START The input

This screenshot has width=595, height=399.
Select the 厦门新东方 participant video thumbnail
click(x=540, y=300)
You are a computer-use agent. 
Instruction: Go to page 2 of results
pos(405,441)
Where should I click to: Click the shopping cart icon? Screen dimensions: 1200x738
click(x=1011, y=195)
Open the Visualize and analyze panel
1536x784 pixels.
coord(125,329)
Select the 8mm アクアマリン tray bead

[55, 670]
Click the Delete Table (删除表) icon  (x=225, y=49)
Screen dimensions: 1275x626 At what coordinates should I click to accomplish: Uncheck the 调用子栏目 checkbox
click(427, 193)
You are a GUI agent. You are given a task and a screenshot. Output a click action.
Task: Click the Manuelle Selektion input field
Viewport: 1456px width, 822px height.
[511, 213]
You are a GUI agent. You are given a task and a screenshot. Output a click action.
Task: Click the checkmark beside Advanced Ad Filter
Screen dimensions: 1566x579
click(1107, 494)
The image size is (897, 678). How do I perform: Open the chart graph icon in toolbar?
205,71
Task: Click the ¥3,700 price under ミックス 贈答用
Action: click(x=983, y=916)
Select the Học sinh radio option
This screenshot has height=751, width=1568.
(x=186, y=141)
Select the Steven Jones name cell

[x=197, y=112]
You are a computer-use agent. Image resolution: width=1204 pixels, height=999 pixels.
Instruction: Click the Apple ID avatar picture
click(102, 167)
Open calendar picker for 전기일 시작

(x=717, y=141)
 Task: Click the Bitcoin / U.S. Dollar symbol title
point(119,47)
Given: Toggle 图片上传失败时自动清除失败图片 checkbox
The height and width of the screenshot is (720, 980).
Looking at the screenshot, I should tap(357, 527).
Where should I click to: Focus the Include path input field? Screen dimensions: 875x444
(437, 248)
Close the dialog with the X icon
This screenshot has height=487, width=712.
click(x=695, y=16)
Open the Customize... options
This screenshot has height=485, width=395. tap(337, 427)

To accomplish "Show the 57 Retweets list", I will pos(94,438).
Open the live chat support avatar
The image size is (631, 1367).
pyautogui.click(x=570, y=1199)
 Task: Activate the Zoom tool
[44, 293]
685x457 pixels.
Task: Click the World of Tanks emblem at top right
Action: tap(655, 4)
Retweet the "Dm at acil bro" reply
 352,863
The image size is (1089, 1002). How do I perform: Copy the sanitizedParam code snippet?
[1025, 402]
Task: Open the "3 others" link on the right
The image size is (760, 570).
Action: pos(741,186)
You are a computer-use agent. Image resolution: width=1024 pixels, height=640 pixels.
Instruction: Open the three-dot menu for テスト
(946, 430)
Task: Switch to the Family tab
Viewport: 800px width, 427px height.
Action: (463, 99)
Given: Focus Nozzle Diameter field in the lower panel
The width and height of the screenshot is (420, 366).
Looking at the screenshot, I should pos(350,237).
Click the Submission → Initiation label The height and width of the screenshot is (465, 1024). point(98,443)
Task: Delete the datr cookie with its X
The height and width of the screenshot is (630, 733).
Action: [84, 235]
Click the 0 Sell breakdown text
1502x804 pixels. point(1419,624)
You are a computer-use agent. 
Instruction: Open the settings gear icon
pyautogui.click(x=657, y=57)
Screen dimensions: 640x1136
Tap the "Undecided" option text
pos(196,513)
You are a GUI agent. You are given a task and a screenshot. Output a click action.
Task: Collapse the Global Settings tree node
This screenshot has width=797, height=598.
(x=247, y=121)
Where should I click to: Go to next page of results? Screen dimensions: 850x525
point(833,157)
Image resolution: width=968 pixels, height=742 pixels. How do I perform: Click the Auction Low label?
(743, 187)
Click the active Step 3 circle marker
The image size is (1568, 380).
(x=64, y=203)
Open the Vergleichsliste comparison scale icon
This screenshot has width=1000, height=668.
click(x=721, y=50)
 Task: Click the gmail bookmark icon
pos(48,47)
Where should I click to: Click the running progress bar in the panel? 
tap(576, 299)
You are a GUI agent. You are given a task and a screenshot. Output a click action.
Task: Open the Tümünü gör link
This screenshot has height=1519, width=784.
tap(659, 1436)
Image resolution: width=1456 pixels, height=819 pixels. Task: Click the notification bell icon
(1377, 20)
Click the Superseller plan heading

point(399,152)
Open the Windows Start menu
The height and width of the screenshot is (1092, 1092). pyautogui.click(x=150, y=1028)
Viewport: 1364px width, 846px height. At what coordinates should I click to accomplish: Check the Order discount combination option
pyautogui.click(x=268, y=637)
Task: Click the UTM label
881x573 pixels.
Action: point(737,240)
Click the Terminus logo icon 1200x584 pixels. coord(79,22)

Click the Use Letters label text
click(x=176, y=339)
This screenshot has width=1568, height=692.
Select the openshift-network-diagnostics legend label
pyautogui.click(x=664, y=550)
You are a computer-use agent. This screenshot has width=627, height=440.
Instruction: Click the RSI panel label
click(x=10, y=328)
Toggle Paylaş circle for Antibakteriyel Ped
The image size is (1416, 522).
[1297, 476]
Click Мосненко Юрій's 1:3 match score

END The input

What is expected | Return every line of the entries above that the string "Delete" appears in.

Expected answer |
Click the Delete Table (删除表) icon  (x=225, y=49)
Task: Delete the datr cookie with its X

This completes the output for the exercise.